Reproduce every one of the records below word for word, leaving the pictures out.

── Records supplied

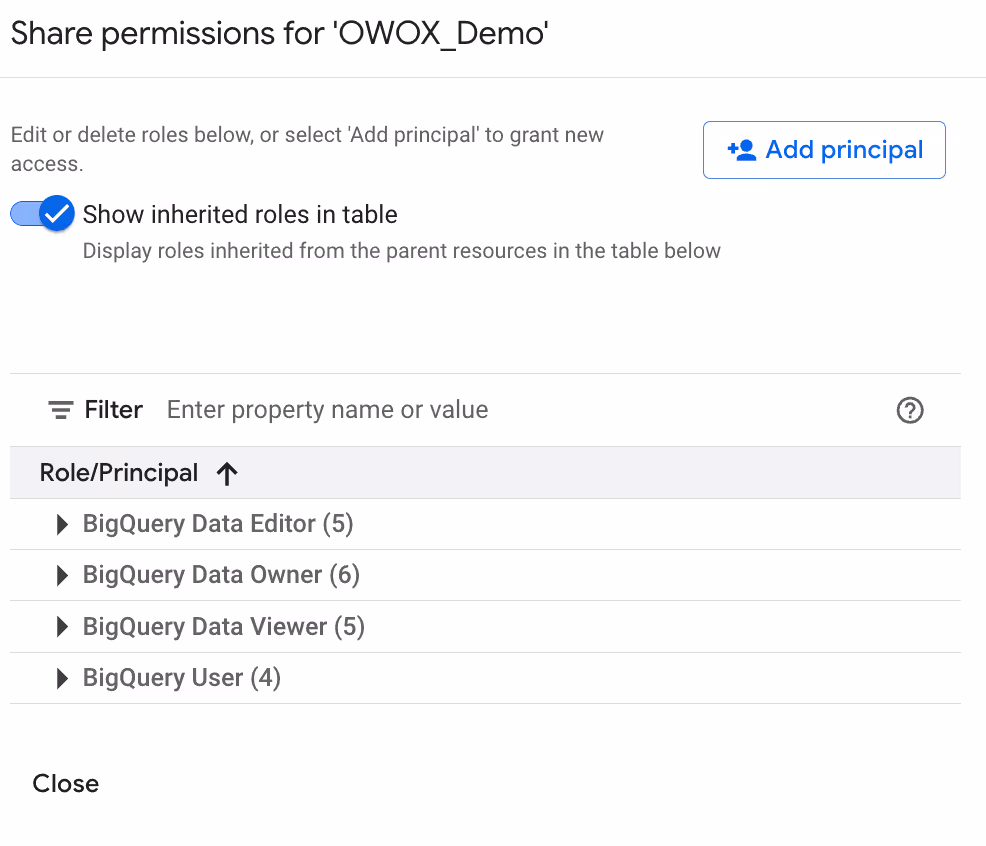The image size is (986, 846).
Task: Click the Add principal button
Action: 823,149
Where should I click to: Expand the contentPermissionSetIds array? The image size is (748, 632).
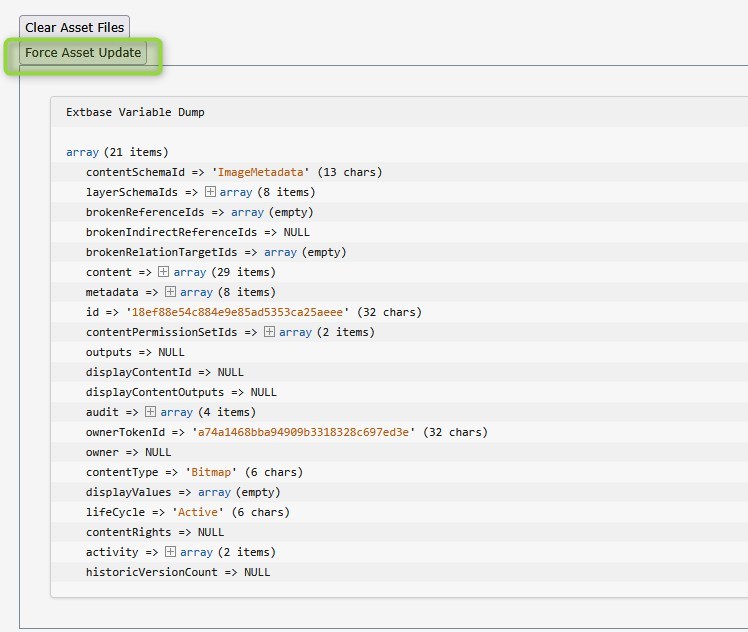[270, 332]
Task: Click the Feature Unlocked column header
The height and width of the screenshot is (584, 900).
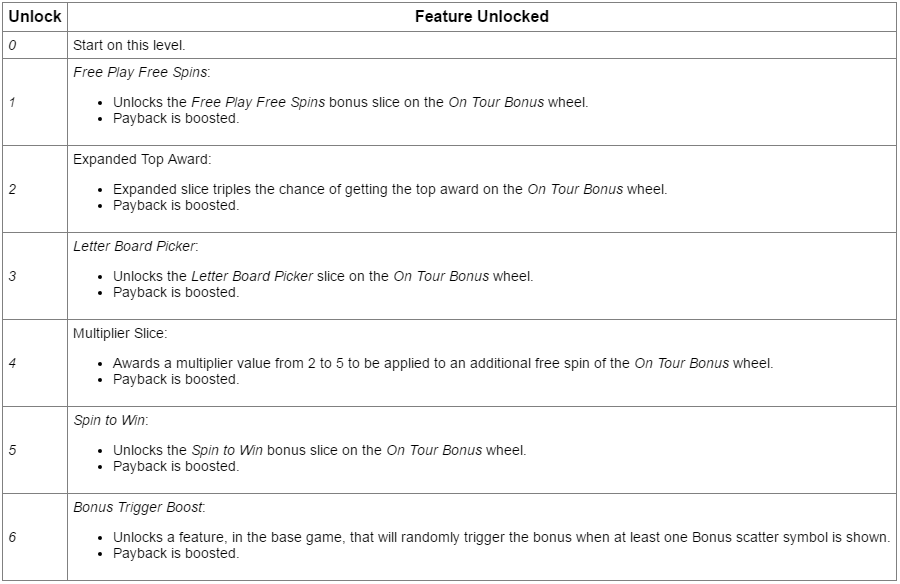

────

## Solution
The image size is (986, 846).
Task: Click the Add principal button
Action: 823,149
Where should I click to: Expand the contentPermissionSetIds array? The image size is (748, 632).
[270, 332]
Task: Click the Feature Unlocked column header
The height and width of the screenshot is (584, 900).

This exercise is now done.